If you do plan on using harvested water, check the regulations for your state first. You can find out more at the National Conference of State Legislatures website. Some states reward water harvesters, while others are working to penalize them. If the water you plan to harvest is slated for your vegetable patch, avoid watering directly on plant leaves, or opt for a unit that includes an ultra-violet light or other approach to bacteria control.
Sow seeds earlier in the season
This will reschedule important developmental stages in your plants so they move up on the calendar, hopefully maturing before the higher temperatures become destructive. This can be a good strategy, although it is limited by the earliest frost-free date for your location. If it’s been a while since you visited the USDA Plant Hardiness Zone Map for your area, now is a good time. The map was redrawn in 2012, and most areas have shifted half a zone higher. If your zone has changed, you may have more latitude about planting times, and you might even be able to expand your plant repertoire a little.

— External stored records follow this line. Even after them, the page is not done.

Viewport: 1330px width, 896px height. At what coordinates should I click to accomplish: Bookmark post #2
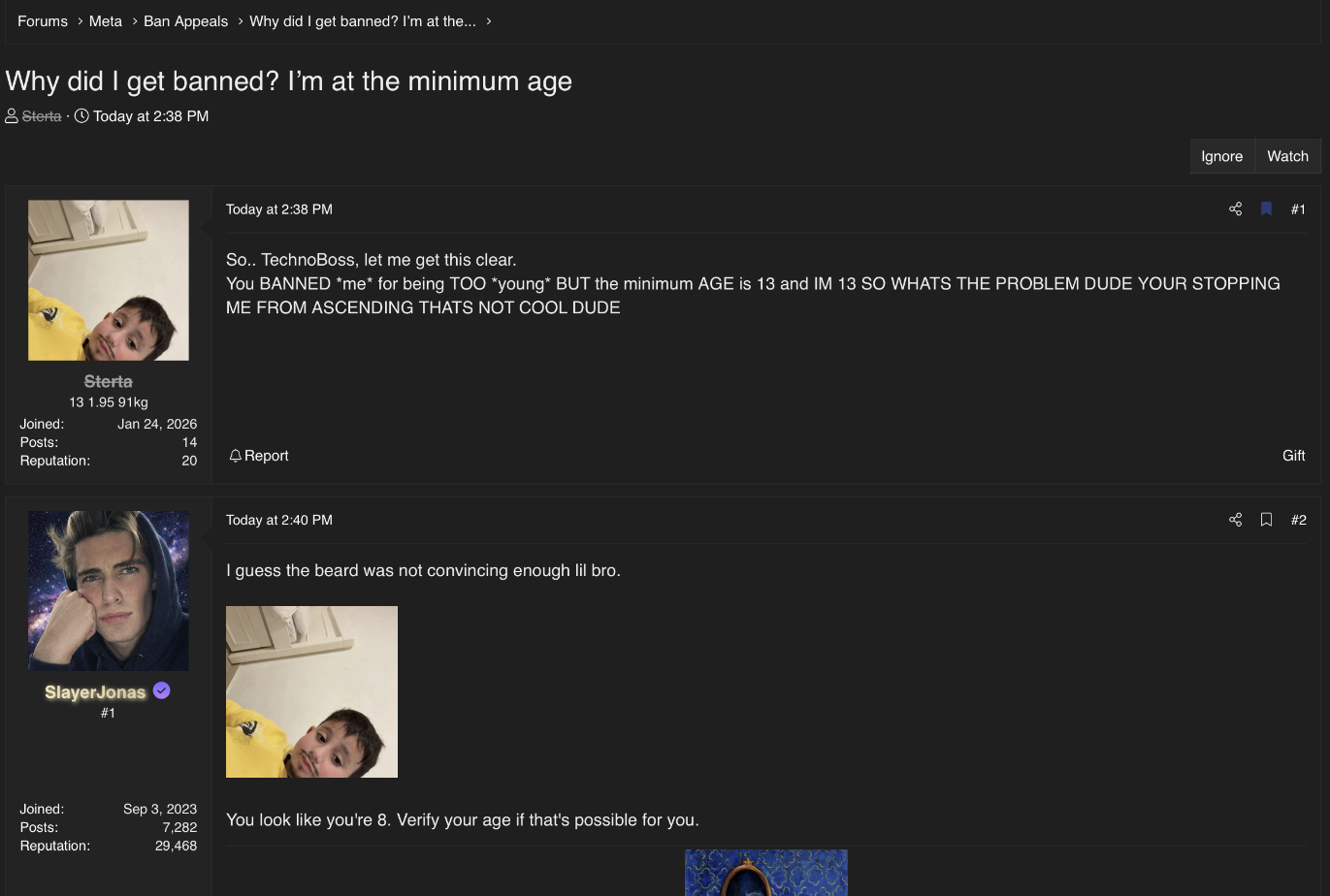coord(1266,520)
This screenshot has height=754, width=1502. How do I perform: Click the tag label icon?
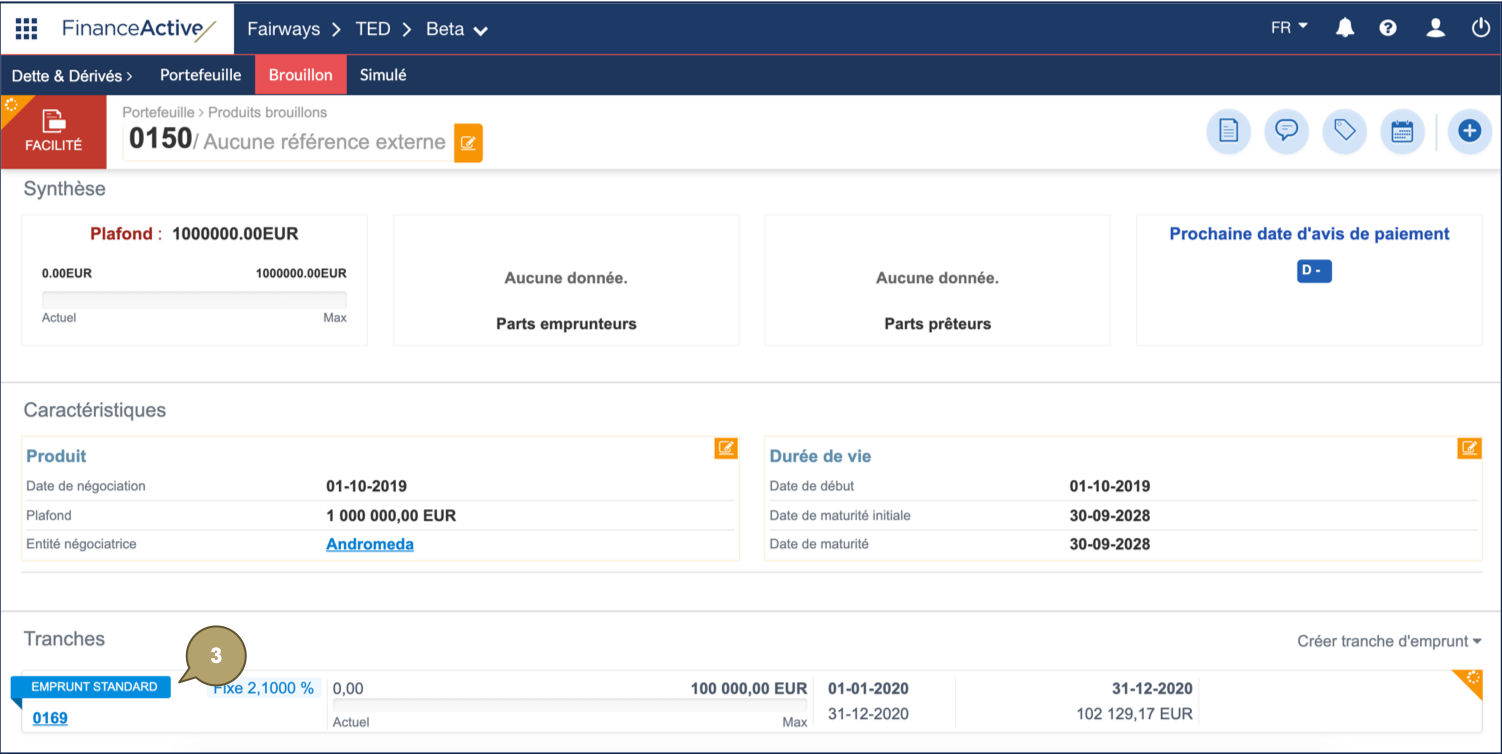(x=1344, y=131)
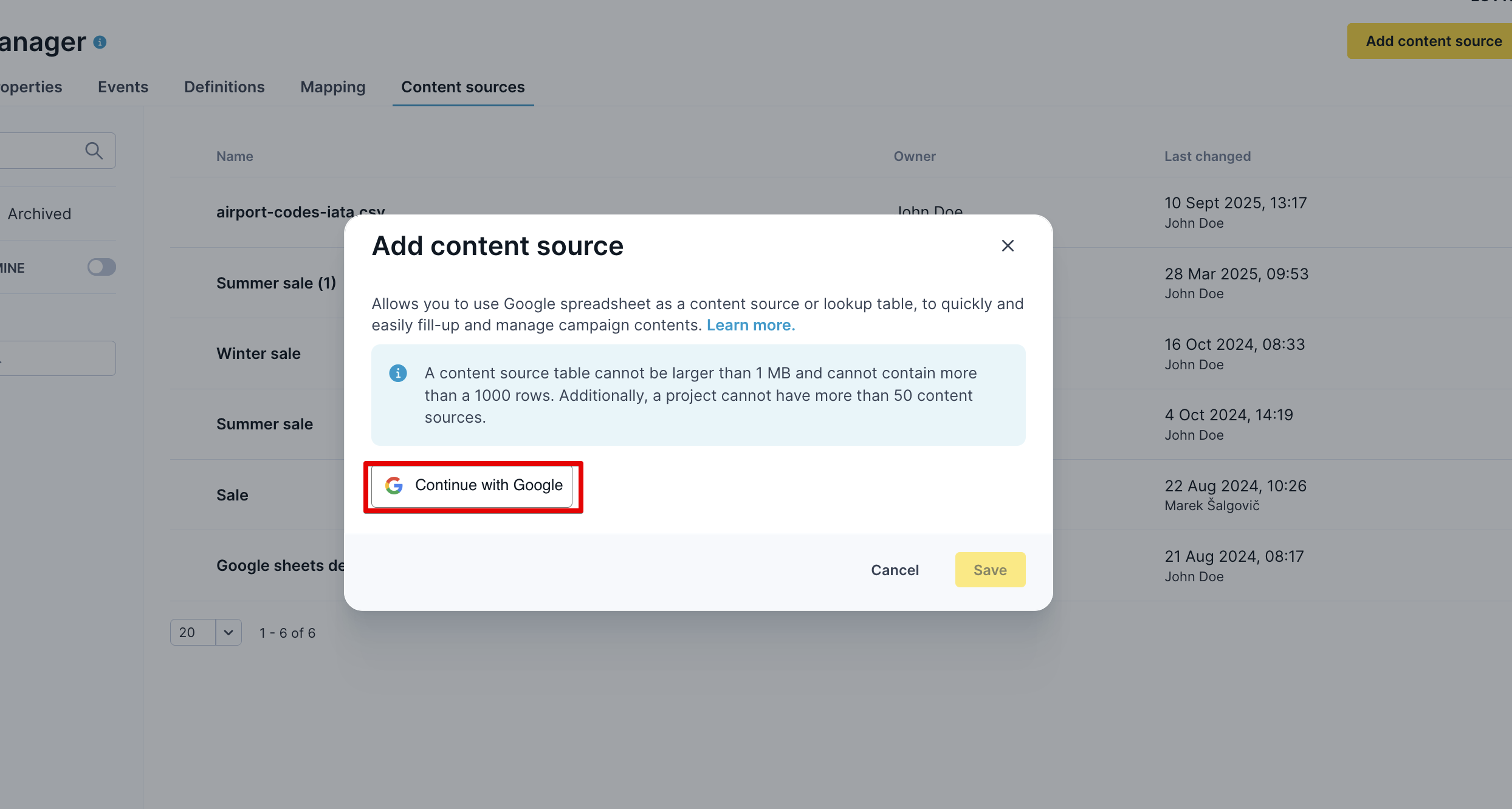This screenshot has height=809, width=1512.
Task: Click the yellow Save button
Action: coord(990,570)
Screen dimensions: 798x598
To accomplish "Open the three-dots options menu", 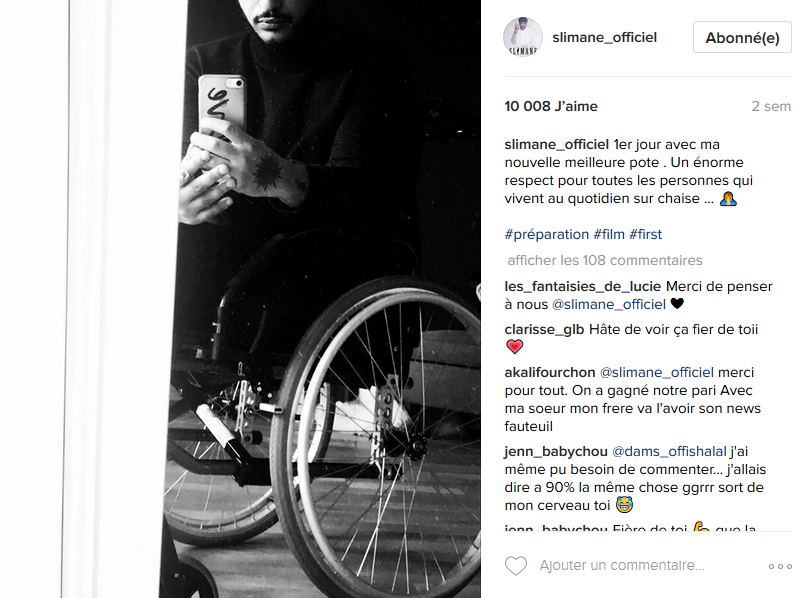I will click(x=780, y=566).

Sow seeds directly in the garden whenever possible
Direct seeding may be risky and not something you’re used to, but it could pay dividends. The theory here is that directly sown seedlings will adapt more readily to the actual environmental conditions and be better prepared to survive any heat or drought stress down the road. If you’ve ever hardened off indoor germinated seedlings for life in the garden, you get the idea. In a nutshell, tougher young plants become tougher mature plants.
Water during the morning or evening hours
At night or early in the day, there is less risk of moisture loss through evaporation. This saves water and makes it easier to evaluate the amount of water available to your plants.
Practice deep watering
If you throw a little water around the garden when you get home from work at night, covering plants lightly but consistently, you encourage their roots to stay close to the surface where water is plentiful. That’s fine until water becomes scarce in July, and plants aren’t positioned to access water reserves deeper in the soil. Think of deep watering as an exercise in plant training. Watering to a depth of an inch, as we explained earlier, trains plant roots to burrow down where there’s a better chance of finding adequate moisture on dry days. Soil at a greater depth is also cooler. Heat stress in plants isn’t just about air temperature. Increased soil temperature plays a role, too. Deeper roots are more effective roots.
Mulch will enhance the soil’s ability to retain moisture and remain cooler during high-heat days. Mulch also reduces stress on plants with shallow root systems, and eases competition for water resources by limiting weed growth. Choose an organic mulch like dried leaves or straw that will help improve your soil's ability to retain water for next season’s challenges.
Employ shade cloth
Shade cloth will provide partial protection to plants during the brightest, hottest part of the day. Like a row cover product, shade cloth is made of polypropylene or polyethylene, and can be screwed into or otherwise secured to a simple wood or PVC frame. Once assembled, a shade cloth structure can also be used to extend the fall growing season, so it’s a garden two-for-one.
Don’t allow soil to dry out completely
Dry soil becomes porous and this limits its ability to retain moisture. This affects dwell time—the amount of time water from a good soaking is available to thirsty plant roots as it transits to the nearest aquifer.
Consider using a plant growth regulator
Try find a plant growth regulator containing abscisic acid, which can assist in helping plants control their responses to drought stress.